## Task statement
What lines below mention the word "element"? Copy each one.
-------- The data --------
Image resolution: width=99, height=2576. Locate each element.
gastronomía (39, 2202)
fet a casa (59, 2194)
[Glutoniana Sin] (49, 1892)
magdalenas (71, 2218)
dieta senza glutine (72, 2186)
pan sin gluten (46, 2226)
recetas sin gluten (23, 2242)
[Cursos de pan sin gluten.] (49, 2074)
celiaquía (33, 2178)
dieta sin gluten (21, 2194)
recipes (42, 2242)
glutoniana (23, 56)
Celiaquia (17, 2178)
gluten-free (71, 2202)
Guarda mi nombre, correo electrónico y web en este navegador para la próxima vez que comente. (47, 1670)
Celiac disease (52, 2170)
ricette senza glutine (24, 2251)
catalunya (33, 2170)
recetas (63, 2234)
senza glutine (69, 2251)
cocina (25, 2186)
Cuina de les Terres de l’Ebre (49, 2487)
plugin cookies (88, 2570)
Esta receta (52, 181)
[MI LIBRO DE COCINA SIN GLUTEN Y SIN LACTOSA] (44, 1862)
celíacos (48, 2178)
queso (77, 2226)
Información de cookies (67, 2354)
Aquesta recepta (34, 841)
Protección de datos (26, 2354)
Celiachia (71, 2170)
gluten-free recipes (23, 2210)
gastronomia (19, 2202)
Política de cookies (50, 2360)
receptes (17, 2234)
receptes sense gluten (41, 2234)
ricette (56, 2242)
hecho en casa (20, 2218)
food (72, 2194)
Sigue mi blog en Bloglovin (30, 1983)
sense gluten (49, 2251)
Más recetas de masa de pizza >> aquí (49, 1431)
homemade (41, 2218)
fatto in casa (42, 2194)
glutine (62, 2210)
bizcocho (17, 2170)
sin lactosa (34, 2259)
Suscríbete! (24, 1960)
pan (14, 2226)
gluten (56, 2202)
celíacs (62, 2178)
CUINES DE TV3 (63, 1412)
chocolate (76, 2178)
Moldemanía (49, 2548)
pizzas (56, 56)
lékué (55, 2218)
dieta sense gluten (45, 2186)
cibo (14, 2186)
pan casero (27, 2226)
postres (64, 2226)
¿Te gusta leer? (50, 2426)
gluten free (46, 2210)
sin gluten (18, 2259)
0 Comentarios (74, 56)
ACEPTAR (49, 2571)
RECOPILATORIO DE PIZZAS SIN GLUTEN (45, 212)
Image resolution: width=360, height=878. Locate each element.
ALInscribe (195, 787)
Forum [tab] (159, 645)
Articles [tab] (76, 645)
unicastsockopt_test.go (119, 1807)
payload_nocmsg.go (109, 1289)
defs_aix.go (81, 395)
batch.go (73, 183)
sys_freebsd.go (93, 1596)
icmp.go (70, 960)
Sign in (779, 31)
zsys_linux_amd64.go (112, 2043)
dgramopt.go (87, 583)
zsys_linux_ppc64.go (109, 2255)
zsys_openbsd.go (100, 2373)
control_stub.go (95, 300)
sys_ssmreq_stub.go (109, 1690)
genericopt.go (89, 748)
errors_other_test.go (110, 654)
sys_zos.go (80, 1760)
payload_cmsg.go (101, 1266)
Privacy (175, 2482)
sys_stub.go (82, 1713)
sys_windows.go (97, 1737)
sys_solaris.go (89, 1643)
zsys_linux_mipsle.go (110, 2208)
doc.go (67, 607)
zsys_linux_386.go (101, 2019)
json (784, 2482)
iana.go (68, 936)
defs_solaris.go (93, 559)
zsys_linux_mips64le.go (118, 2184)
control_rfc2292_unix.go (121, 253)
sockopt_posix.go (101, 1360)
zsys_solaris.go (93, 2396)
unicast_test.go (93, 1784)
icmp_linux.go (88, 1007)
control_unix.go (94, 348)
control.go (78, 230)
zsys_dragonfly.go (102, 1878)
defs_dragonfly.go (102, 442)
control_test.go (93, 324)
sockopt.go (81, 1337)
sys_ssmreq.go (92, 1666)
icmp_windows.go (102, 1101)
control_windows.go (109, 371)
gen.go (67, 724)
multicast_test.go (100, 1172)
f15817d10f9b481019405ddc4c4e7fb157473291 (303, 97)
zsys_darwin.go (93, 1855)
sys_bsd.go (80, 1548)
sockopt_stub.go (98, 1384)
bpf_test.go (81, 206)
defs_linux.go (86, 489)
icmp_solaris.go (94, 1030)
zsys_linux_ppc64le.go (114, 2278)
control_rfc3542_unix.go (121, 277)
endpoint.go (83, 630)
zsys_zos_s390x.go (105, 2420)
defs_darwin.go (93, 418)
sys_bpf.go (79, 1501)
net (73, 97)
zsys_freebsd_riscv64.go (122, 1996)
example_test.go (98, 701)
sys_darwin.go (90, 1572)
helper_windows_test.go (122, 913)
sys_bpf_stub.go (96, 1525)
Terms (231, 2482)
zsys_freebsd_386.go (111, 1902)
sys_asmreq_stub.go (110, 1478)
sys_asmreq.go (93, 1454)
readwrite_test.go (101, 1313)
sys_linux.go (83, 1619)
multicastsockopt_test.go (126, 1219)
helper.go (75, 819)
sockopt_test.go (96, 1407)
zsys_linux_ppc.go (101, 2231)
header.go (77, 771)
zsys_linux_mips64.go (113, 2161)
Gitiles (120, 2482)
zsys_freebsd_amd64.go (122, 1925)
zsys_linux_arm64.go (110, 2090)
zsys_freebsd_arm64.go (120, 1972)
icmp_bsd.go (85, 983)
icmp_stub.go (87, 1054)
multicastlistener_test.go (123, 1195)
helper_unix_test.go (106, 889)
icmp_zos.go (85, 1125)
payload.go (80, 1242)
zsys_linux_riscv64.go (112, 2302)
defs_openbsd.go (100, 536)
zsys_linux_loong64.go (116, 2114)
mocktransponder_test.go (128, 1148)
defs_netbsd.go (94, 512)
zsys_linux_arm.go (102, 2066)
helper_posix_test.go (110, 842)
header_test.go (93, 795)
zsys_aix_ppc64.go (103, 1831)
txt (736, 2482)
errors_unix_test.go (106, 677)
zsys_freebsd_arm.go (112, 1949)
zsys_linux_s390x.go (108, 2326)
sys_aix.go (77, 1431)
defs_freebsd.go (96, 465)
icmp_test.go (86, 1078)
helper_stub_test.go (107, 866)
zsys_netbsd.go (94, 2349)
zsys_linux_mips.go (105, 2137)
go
--------
## Task response
Image resolution: width=99, height=2576. Locate each element.
Image resolution: width=360, height=878. Locate each element.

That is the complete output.